Work to be completed: Write out each of the items below word for word, leaving the pictures out of your copy.

Given entries:
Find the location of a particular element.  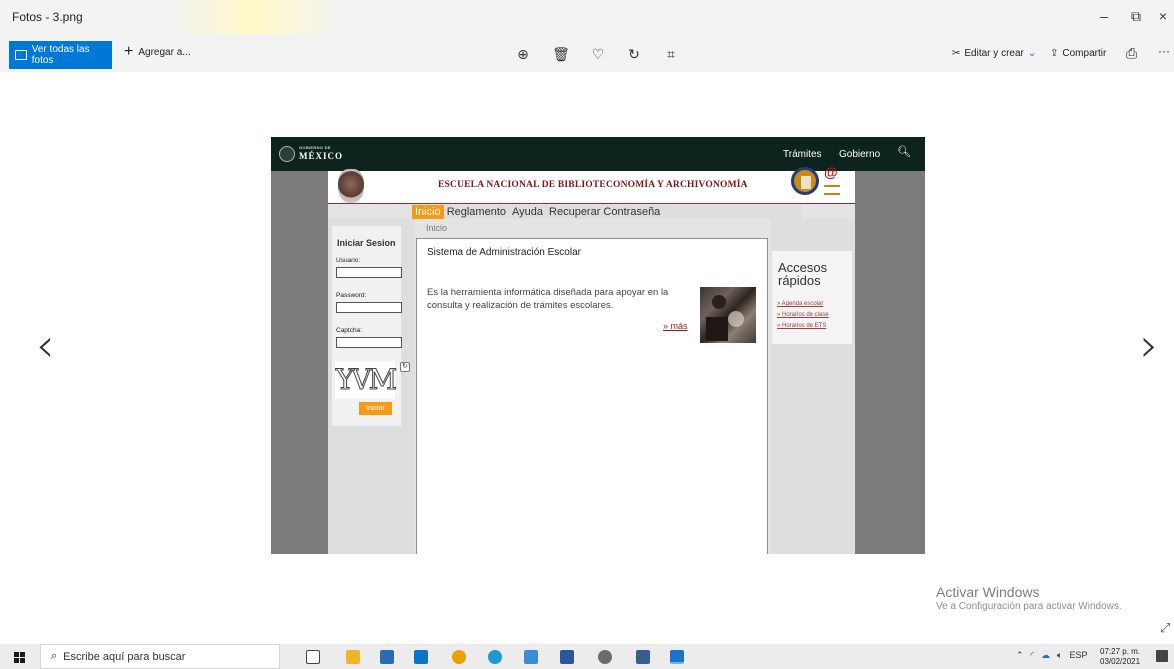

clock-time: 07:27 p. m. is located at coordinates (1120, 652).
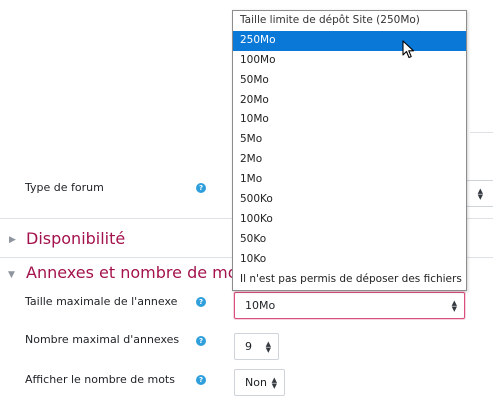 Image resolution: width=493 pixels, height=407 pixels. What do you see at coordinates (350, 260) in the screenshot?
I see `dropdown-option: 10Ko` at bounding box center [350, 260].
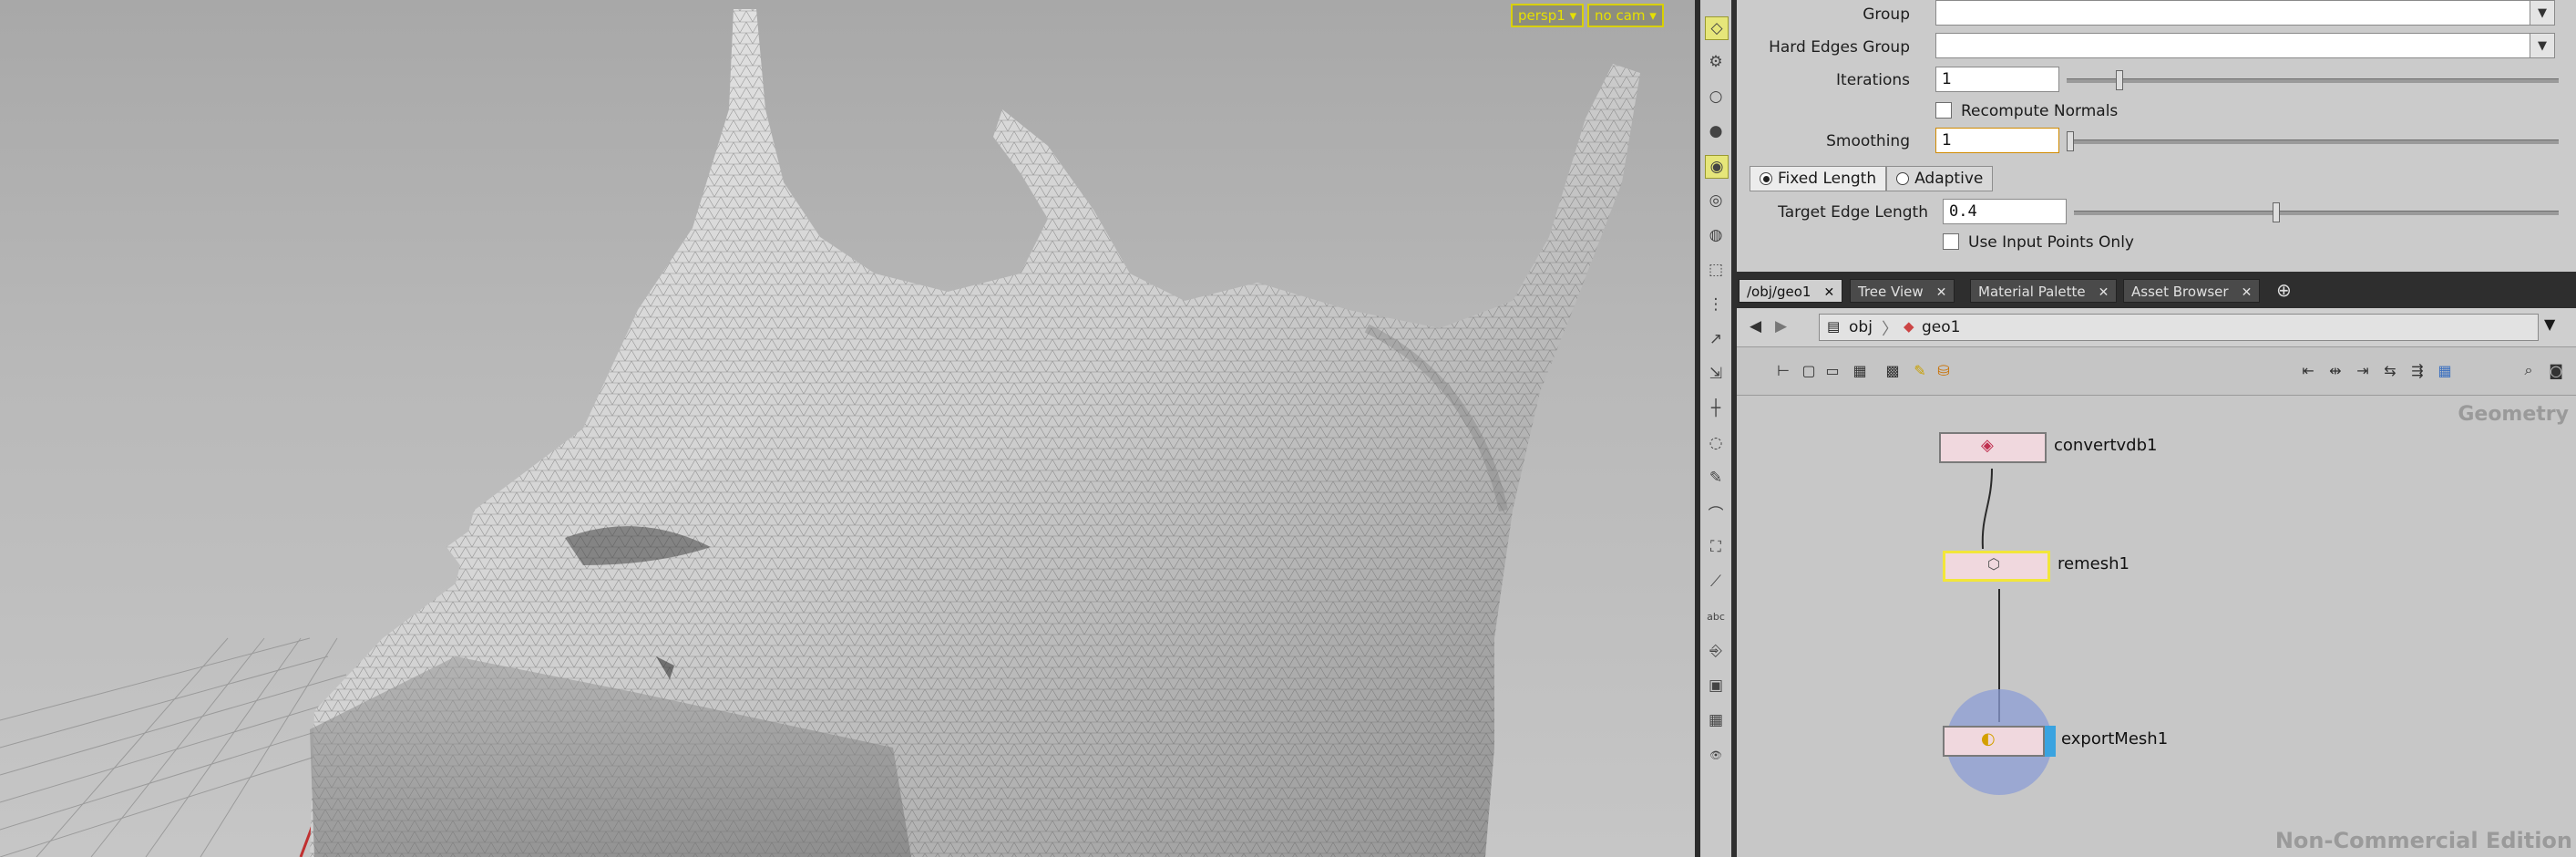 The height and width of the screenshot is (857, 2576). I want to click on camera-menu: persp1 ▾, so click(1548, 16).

Expected answer:
Find the location of a particular element.  

clock-time: 07:27 p. m. is located at coordinates (1120, 652).
 Image resolution: width=493 pixels, height=407 pixels. What do you see at coordinates (350, 260) in the screenshot?
I see `dropdown-option: 10Ko` at bounding box center [350, 260].
 The height and width of the screenshot is (857, 2576). I want to click on camera-menu: persp1 ▾, so click(1548, 16).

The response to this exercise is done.